### SUPPLIED TEXT:
Karl Herchenroeder
RW Monitor
11/13/2015
Centrus Energy Corp. on Tuesday reported a net loss of $55.1 million for the third quarter of 2015, a drastic plunge from net income of $418.9 million for the same time period in 2014. Through the first three quarters of the year, Centrus has endured a net loss of $85.6 million against $340.1 in net income for the same period last year.
During the company’s earnings conference call, Centrus President and CEO Daniel Poneman described the third quarter as “difficult,” but said it doesn’t tell the whole story. Quarter-to-quarter volatility and distribution lumpiness is common in the energy industry, he said, and Centrus is on track to meet annual projections. The enriched uranium fuel supplier anticipates 40 percent of yearly revenue to come in the fourth quarter. Projections show Centrus earning total annual revenue between $425 million and $450 million, and carrying a year-end cash balance of $175 million to $200 million.

### RECORDED DATA:

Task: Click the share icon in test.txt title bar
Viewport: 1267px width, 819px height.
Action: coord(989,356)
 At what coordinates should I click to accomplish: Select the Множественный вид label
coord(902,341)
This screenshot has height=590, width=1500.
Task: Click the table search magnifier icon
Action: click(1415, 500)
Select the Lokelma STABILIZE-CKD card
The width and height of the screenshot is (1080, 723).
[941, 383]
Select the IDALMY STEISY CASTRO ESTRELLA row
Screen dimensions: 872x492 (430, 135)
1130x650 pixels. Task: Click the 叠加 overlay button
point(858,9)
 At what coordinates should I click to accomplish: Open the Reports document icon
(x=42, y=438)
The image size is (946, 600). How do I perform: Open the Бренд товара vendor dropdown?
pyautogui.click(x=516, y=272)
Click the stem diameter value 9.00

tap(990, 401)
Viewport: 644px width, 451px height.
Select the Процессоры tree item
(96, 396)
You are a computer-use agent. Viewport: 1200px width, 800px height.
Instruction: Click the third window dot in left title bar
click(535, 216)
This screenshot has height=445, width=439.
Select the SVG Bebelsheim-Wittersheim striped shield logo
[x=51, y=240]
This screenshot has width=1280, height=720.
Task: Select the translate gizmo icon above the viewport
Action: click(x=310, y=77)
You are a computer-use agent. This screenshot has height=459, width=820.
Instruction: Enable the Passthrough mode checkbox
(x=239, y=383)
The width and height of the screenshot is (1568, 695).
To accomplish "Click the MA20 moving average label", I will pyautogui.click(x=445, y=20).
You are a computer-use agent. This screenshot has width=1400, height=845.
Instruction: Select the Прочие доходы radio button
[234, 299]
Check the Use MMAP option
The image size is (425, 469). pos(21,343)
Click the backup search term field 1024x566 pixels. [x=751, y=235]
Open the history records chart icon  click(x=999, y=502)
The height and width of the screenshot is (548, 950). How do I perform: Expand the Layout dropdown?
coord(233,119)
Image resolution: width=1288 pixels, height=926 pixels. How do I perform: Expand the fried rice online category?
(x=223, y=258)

### WHAT YOU NEED TO DO:
Copy out the entire Centrus Energy earnings article above, word for word, from its first line to its last.

### TASK ANSWER:
Karl Herchenroeder
RW Monitor
11/13/2015
Centrus Energy Corp. on Tuesday reported a net loss of $55.1 million for the third quarter of 2015, a drastic plunge from net income of $418.9 million for the same time period in 2014. Through the first three quarters of the year, Centrus has endured a net loss of $85.6 million against $340.1 in net income for the same period last year.
During the company’s earnings conference call, Centrus President and CEO Daniel Poneman described the third quarter as “difficult,” but said it doesn’t tell the whole story. Quarter-to-quarter volatility and distribution lumpiness is common in the energy industry, he said, and Centrus is on track to meet annual projections. The enriched uranium fuel supplier anticipates 40 percent of yearly revenue to come in the fourth quarter. Projections show Centrus earning total annual revenue between $425 million and $450 million, and carrying a year-end cash balance of $175 million to $200 million.